Re: TrainNewsGroups source code

Ahmed Abdeen Hamed Fri, 06 Apr 2012 05:09:52 -0700

I didn't sent my response to the list so I sending it now. Please let me
know if you have a fix for me.


Thanks very much,
-Ahmed

On Wed, Apr 4, 2012 at 8:44 PM, Ahmed Abdeen Hamed
<[email protected]>wrote:

> Sorry my message wasn't specific enough. In ch14 of the MiA source code.
> there is a TrainNewsGroups.java file. Some parts of this class are
> commented out. However, these parts are actually needed to get the
> classifier to be trained. When uncommenting them back there are
> variables/objects that are used but not declared (e.g., onColon.split(line)).
> I need the complete example as the book describes so I can run it.
>
> The example code is below so you will see what I mean.

[Data block]

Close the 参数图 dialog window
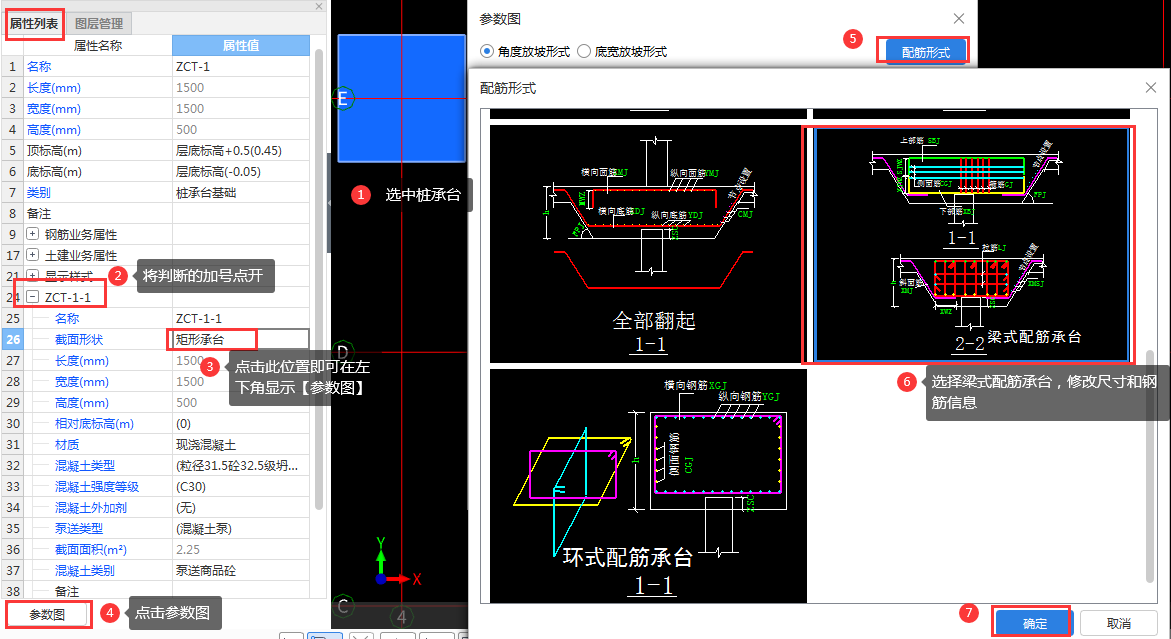The height and width of the screenshot is (639, 1171). 958,19
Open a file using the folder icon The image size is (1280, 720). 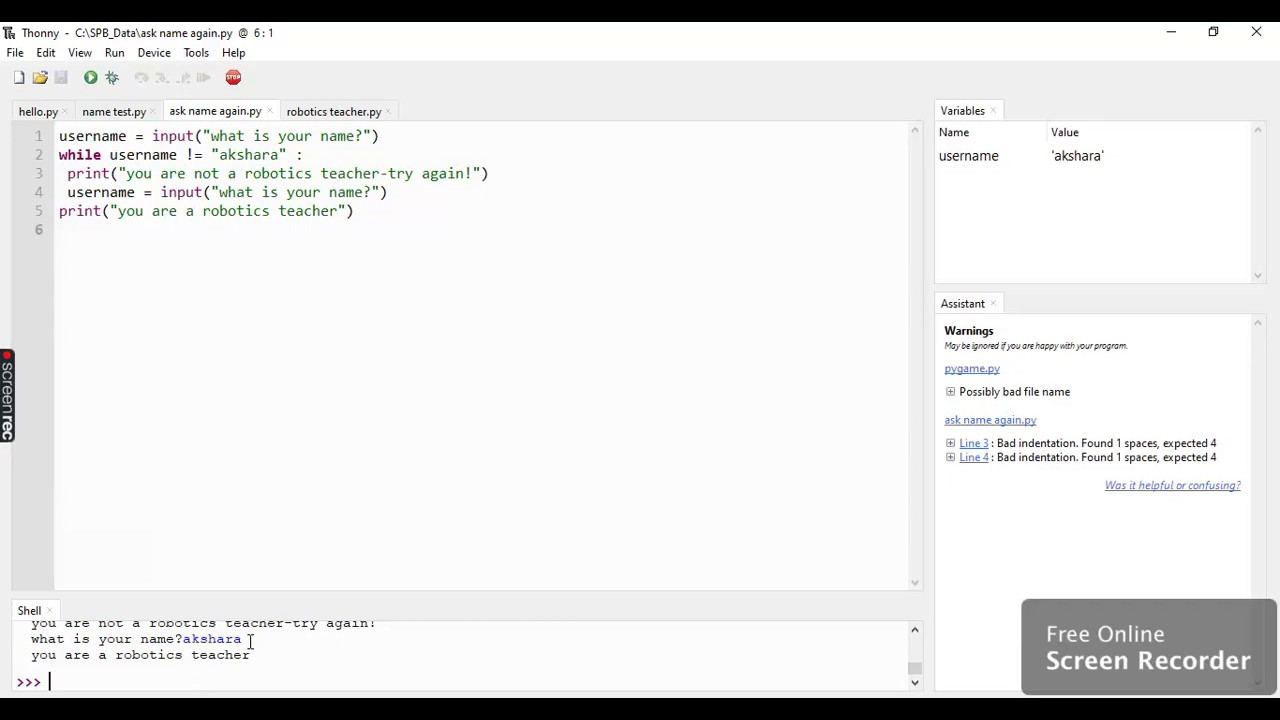[39, 77]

[Exercise requirements]
(1) Output the text of the mailing-list post starting at "On Wed, Apr" and ending at "declared (e.g., onColon.split(line)).".
(2) According to the mailing-list post, in which chapter of the MiA source code is the TrainNewsGroups.java file found?

[Responses]
(1)
On Wed, Apr 4, 2012 at 8:44 PM, Ahmed Abdeen Hamed
<[email protected]>wrote:

> Sorry my message wasn't specific enough. In ch14 of the MiA source code.
> there is a TrainNewsGroups.java file. Some parts of this class are
> commented out. However, these parts are actually needed to get the
> classifier to be trained. When uncommenting them back there are
> variables/objects that are used but not declared (e.g., onColon.split(line)).

(2) Chapter 14 (ch14)